She smirks, then subsides. “You’d have a job – he’s taller than you.”

“I could stand on something.”

She smiles outright for that, rolls her eyes fondly, then wanders toward the larder. “How long are we here for, anyway?” she asks. “Also: did you eat anything?”

“I ate, er, something,” she thinks he mutters, then calls through: “Why do you ask?”

“So I know whether you’re going to pass out in the middle of a pile of paper. Again.”

“Ah, yes. I meant: why do you ask about moving?”

“Six months is a long time. For us–”

“And the pretty boys are all stupid?”

She sighs. “Apparently.”

“A shame,” he says. Then: “What about the pretty girls?”

She feels her eyes go wide as she stares at the shelves, somehow thinking “We need more flour,” and “Fuck, fuck, fuck,” at the same time.

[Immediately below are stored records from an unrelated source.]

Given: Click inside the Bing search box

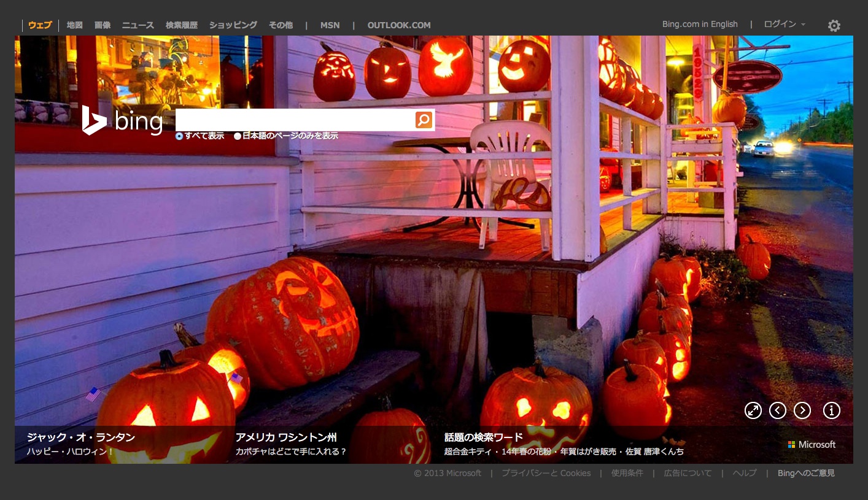Looking at the screenshot, I should point(295,120).
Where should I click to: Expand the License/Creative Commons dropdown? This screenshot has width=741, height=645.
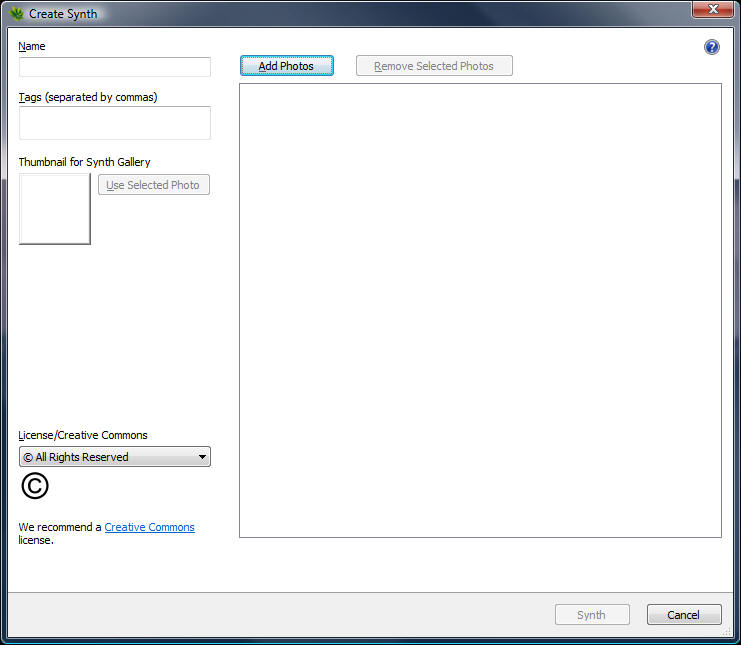click(x=115, y=457)
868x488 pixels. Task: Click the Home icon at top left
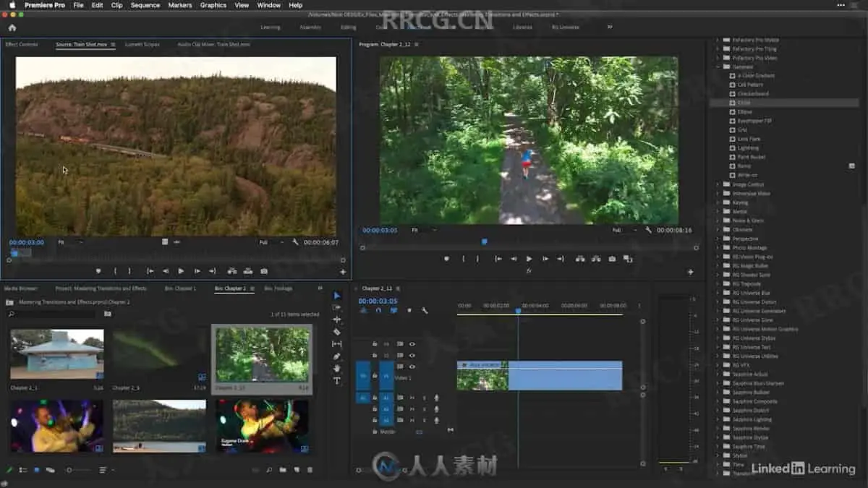(12, 27)
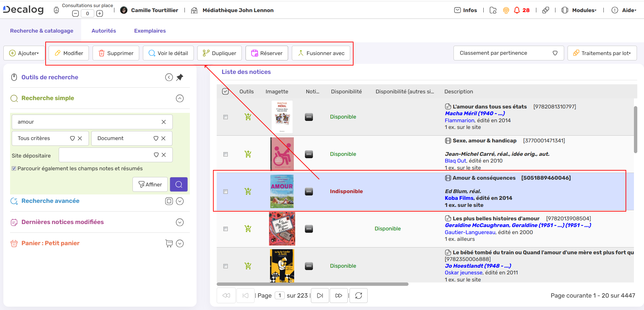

She blinks rapidly, takes a deep breath, turns, and walks back towards him. He’s half-turned in his chair, arm propped across the back, gazing mildly at her.

“Well,” she says, “it isn’t exactly Athens here.”

“Or Naples,” he agrees.

“Christ, you’ve got sharp eyes.” She feels her breath go out behind the flippant remark, her shoulders settle, moves around to sit opposite him.

“Had,” he says, scrubbing at them. “Turns out age catches up with you.”

“Do we need to get you spectacles?” She tries to balance her tone between teasing and caring, because really: if he needs them, she can’t think of anything worse than not being able to see your own writing. But Hubert will resist anyone making a fuss with every last fibre of his being.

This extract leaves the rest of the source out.